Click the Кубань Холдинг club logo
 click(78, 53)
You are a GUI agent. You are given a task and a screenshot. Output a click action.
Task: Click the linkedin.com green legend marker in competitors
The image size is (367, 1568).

• WHAT IS BEING ASKED:
Copy out each of the records above word for word, keeping every line in its original order.

• TASK SOLUTION:
Click the Кубань Холдинг club logo
 click(78, 53)
You are a GUI agent. You are given a task and a screenshot. Output a click action.
Task: Click the linkedin.com green legend marker in competitors
The image size is (367, 1568).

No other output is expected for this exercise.